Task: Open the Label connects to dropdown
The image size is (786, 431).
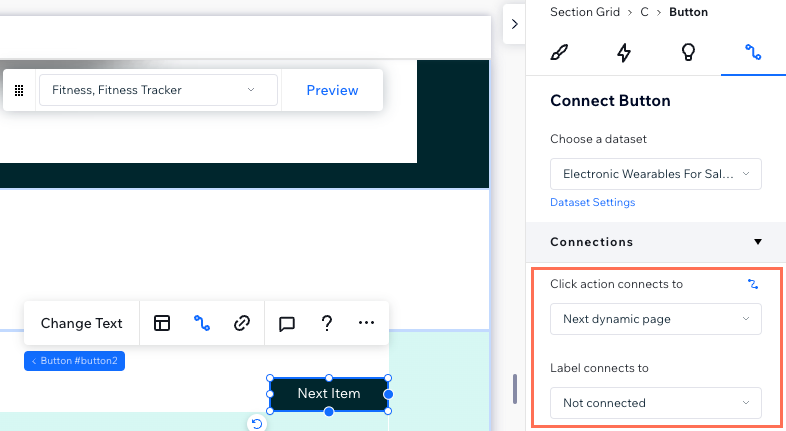Action: [655, 403]
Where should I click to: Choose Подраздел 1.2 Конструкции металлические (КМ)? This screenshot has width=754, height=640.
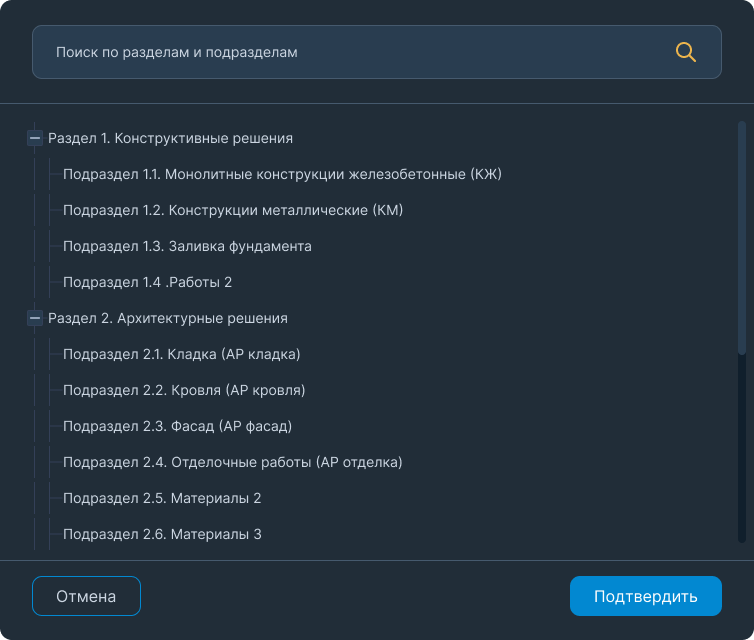click(x=233, y=211)
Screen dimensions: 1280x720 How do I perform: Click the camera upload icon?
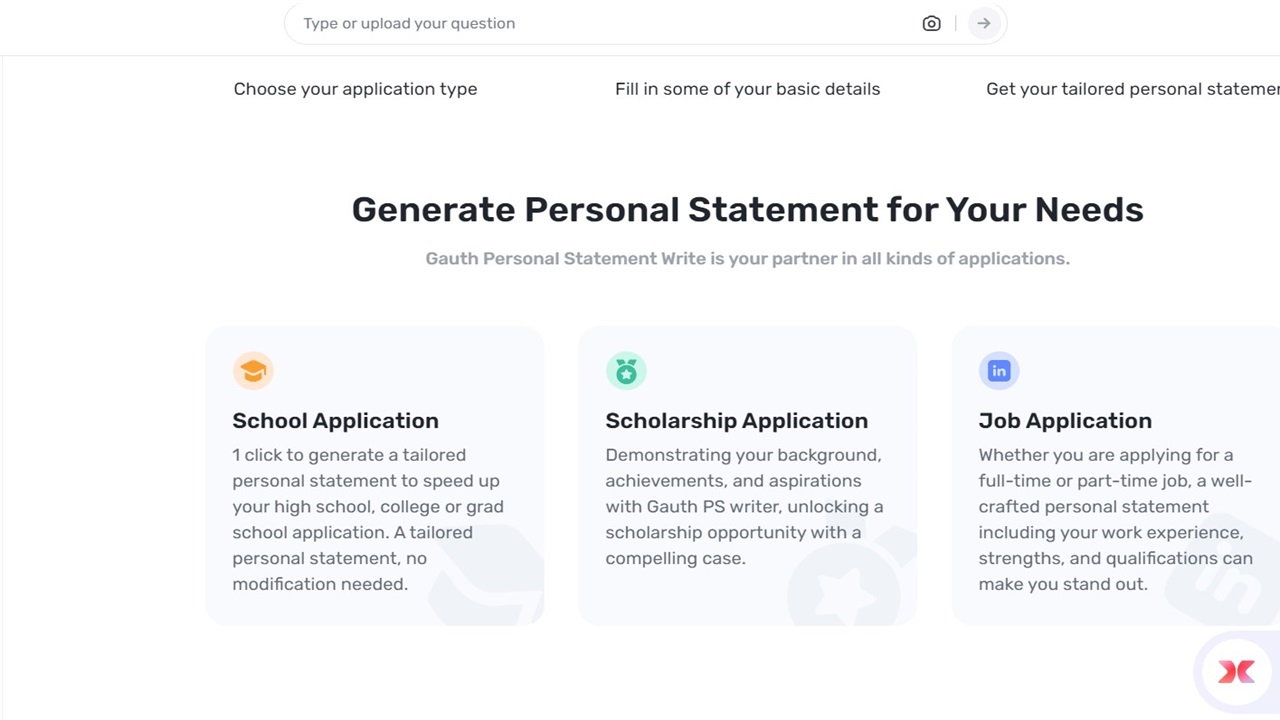(x=931, y=23)
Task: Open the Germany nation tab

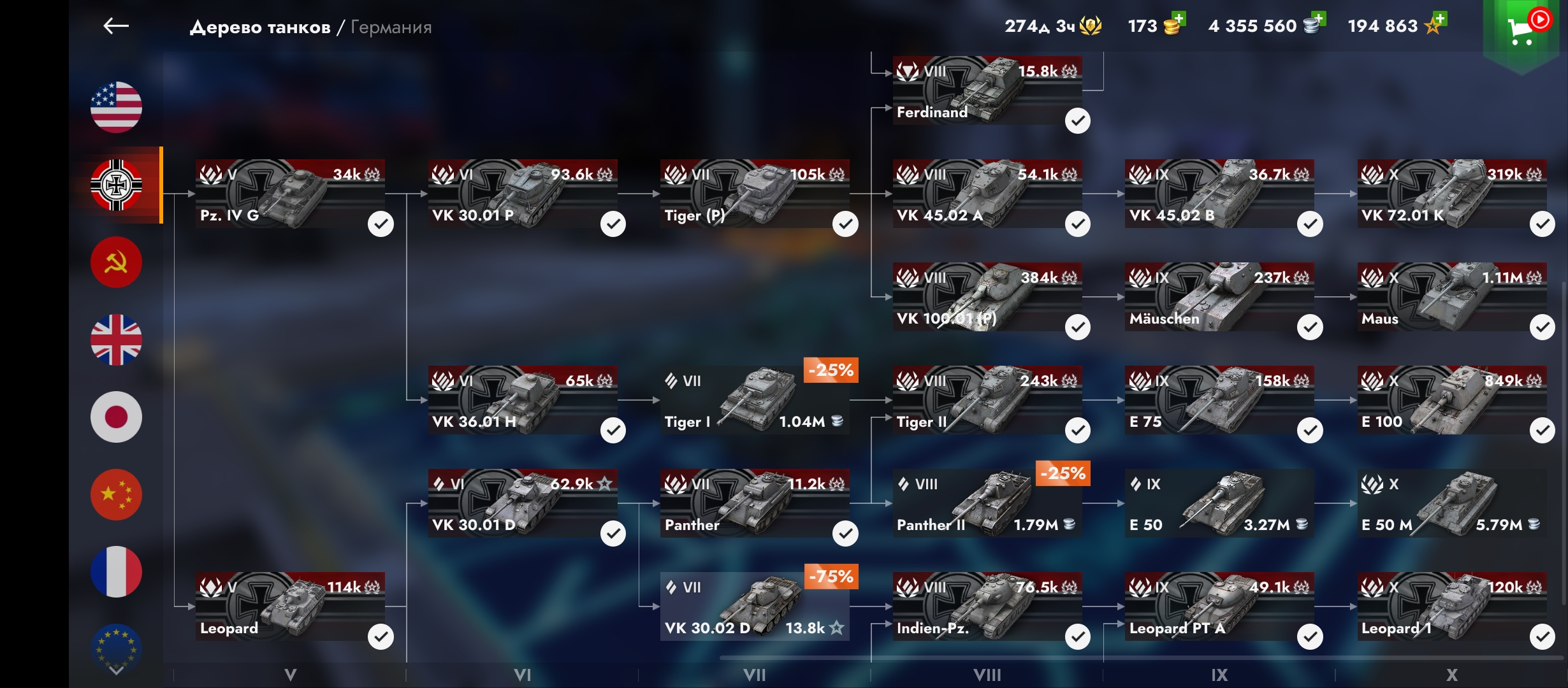Action: 116,185
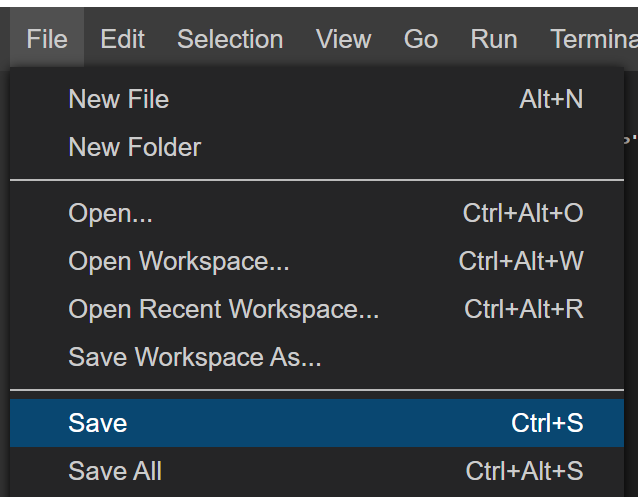This screenshot has width=638, height=497.
Task: Click the Ctrl+Alt+O shortcut hint
Action: coord(523,213)
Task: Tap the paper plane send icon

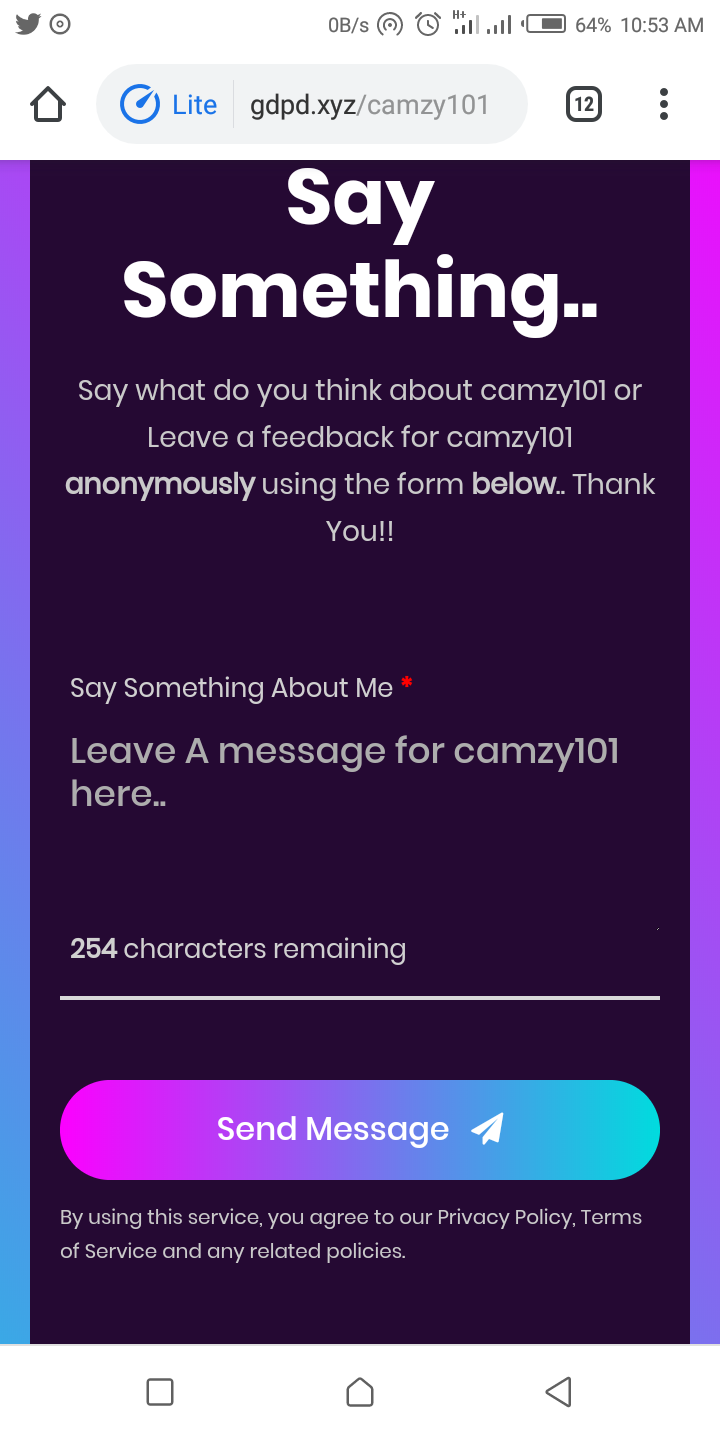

§ Exercise goal
Extract every line of text in the material above, copying each one word for word, and omit the pictures.

§ Correct answer
Task: Open the Label connects to dropdown
The image size is (786, 431).
Action: [655, 403]
Where should I click to: Choose Подраздел 1.2 Конструкции металлические (КМ)? This screenshot has width=754, height=640.
click(x=233, y=211)
Screen dimensions: 1280x720 How do I perform: Click the camera upload icon?
(x=931, y=23)
Task: Open the Germany nation tab

Action: 116,185
This screenshot has width=638, height=497.
Task: Click the Ctrl+Alt+O shortcut hint
Action: coord(523,213)
Task: Tap the paper plane send icon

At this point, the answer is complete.